* _EXERCISE AIM_
Would you copy each line of the data below that has "Given"?

* _TASK INPUTS_
════

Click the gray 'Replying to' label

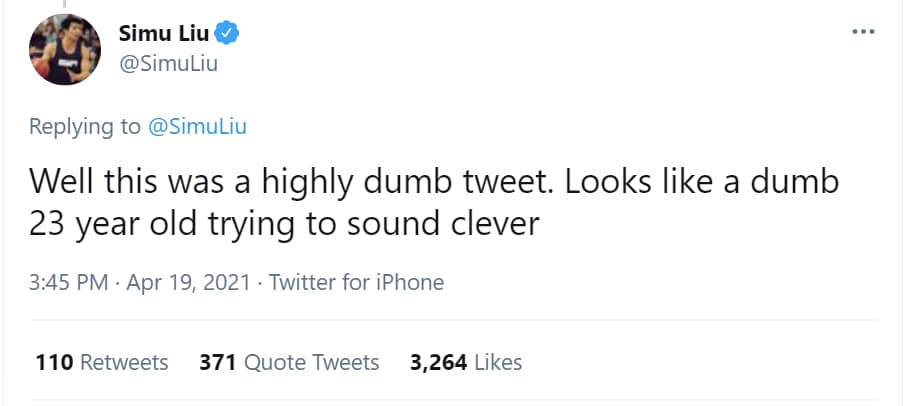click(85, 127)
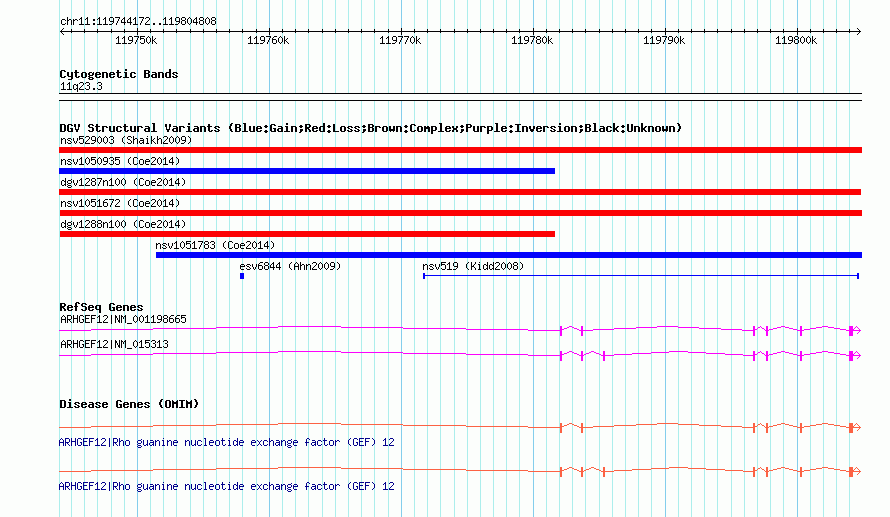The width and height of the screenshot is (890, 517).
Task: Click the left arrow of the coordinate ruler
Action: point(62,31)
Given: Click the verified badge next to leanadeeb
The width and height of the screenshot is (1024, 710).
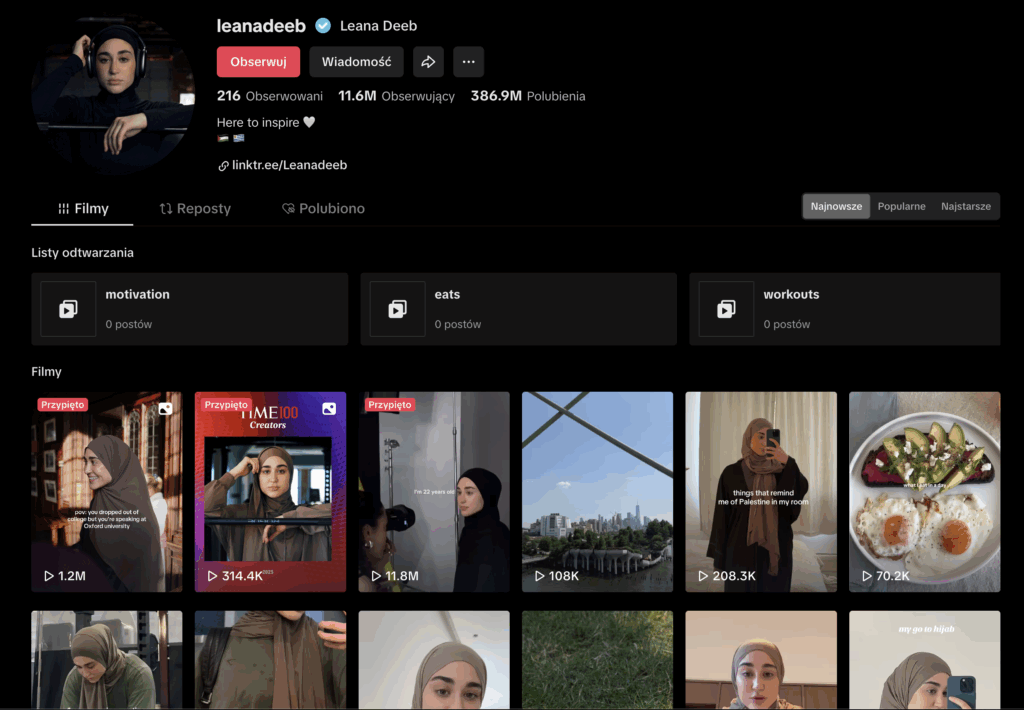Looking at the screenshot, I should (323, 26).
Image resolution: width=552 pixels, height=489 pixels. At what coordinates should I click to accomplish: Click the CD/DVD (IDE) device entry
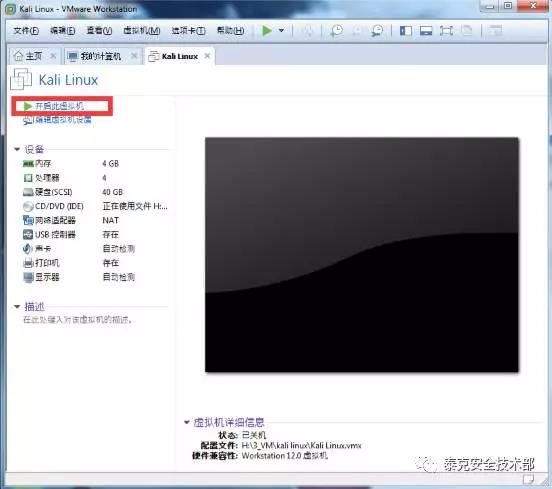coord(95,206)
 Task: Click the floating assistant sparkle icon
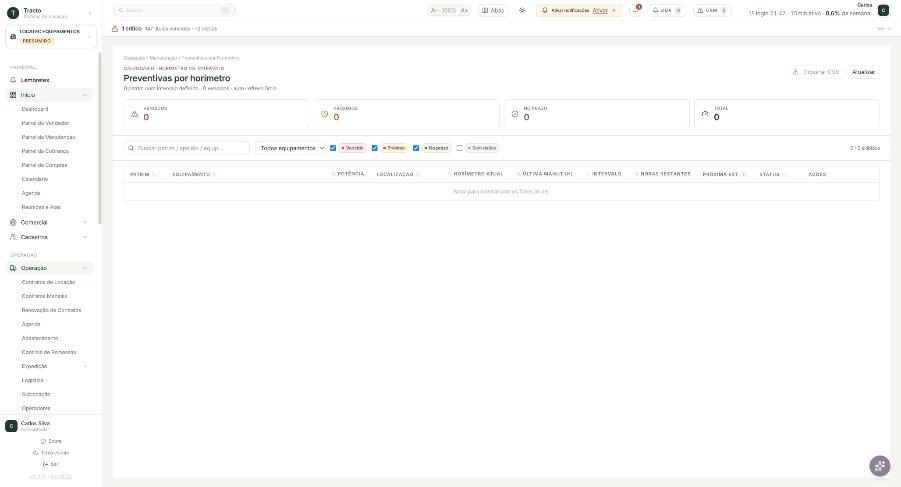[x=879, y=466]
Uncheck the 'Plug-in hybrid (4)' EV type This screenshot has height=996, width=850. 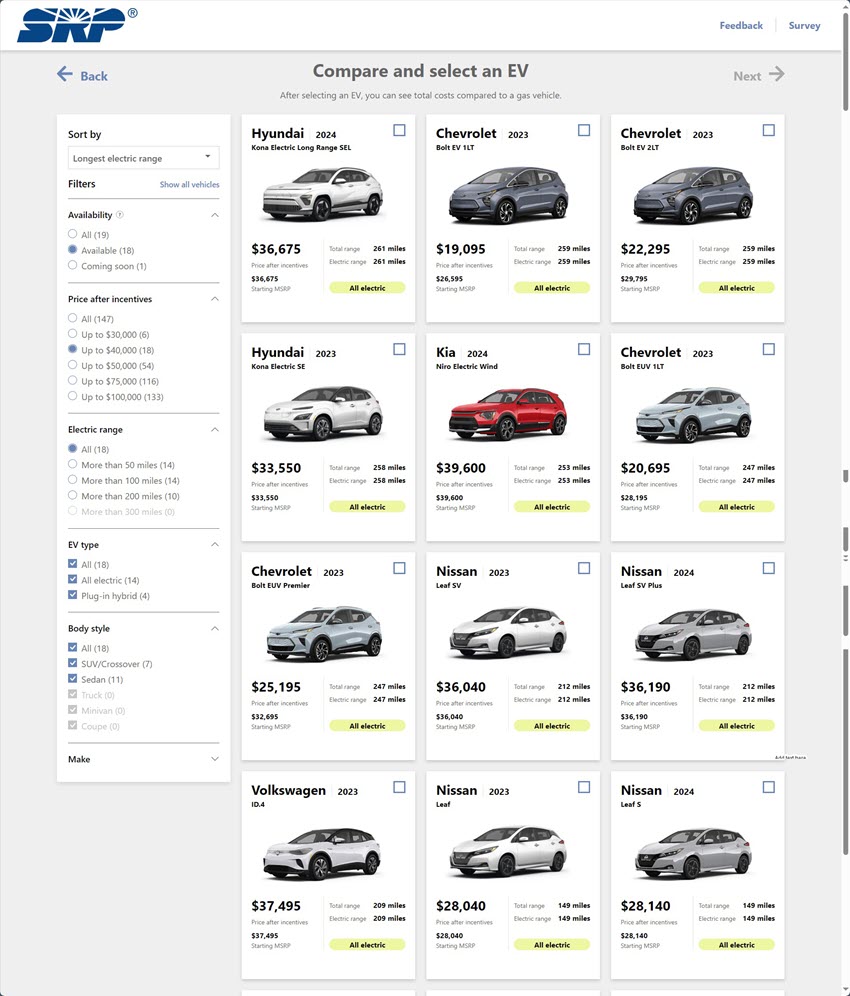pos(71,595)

════

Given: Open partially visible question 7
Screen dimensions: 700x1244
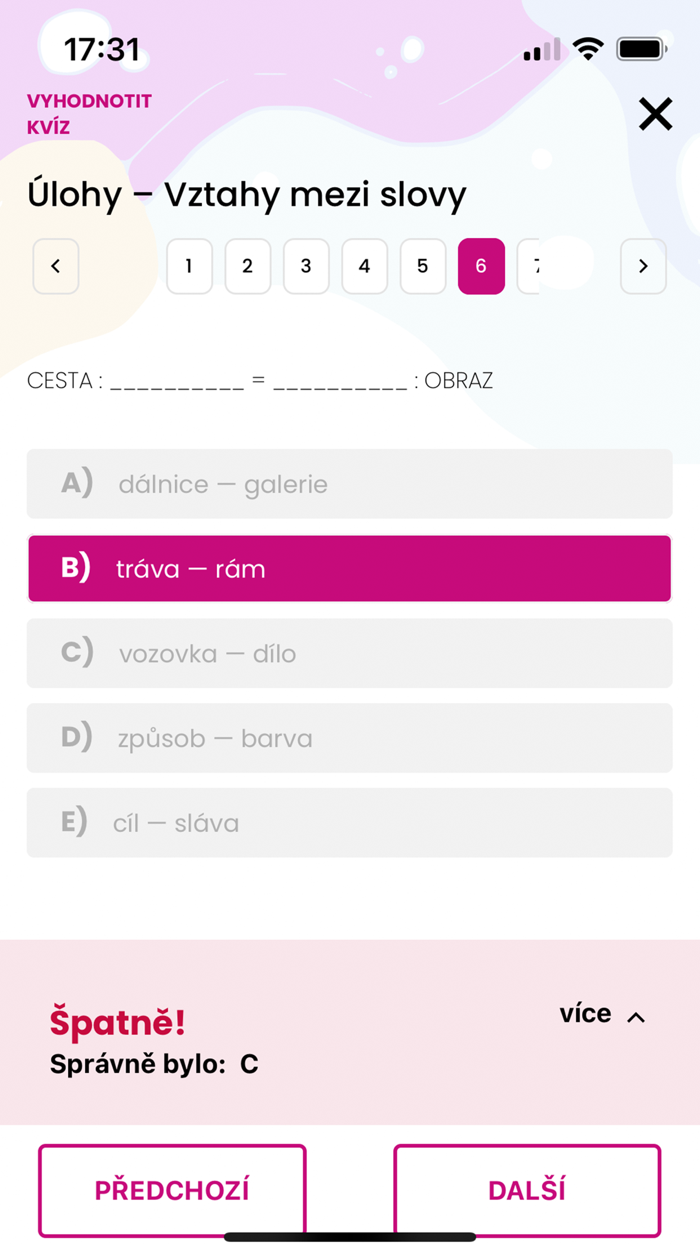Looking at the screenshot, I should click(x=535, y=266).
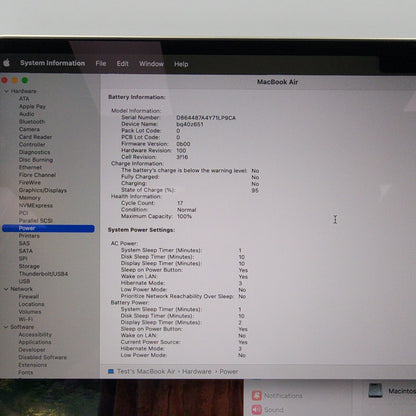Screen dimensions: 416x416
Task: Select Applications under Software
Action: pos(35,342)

════

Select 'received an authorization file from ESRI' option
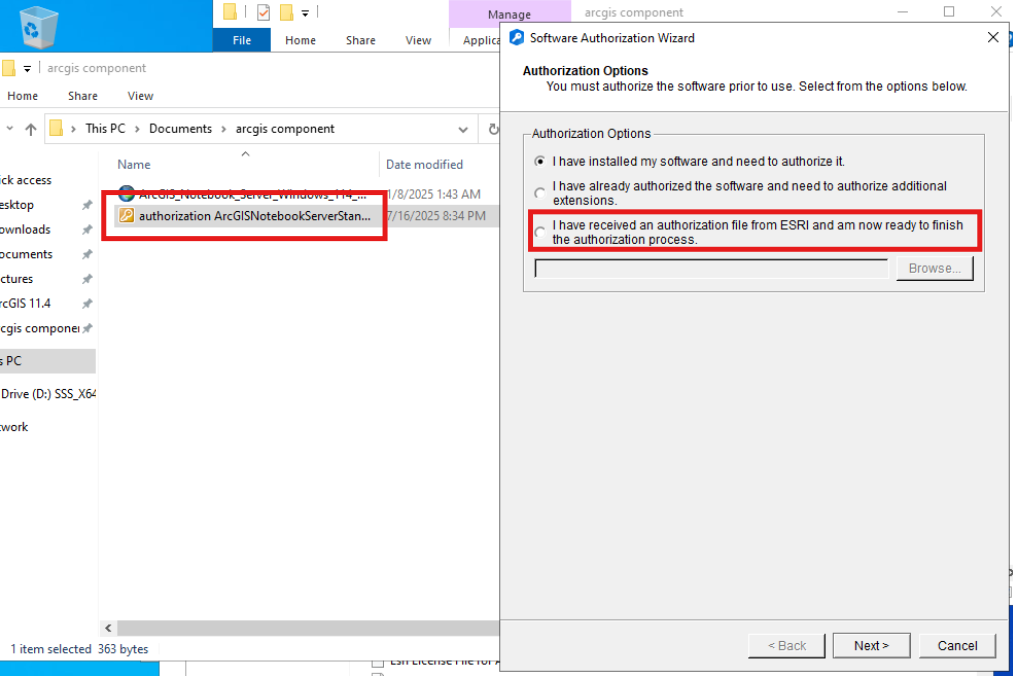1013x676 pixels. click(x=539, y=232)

════

* _SOLVED EXERCISE_
Given: Click the verified badge next to leanadeeb
Given: Open partially visible question 7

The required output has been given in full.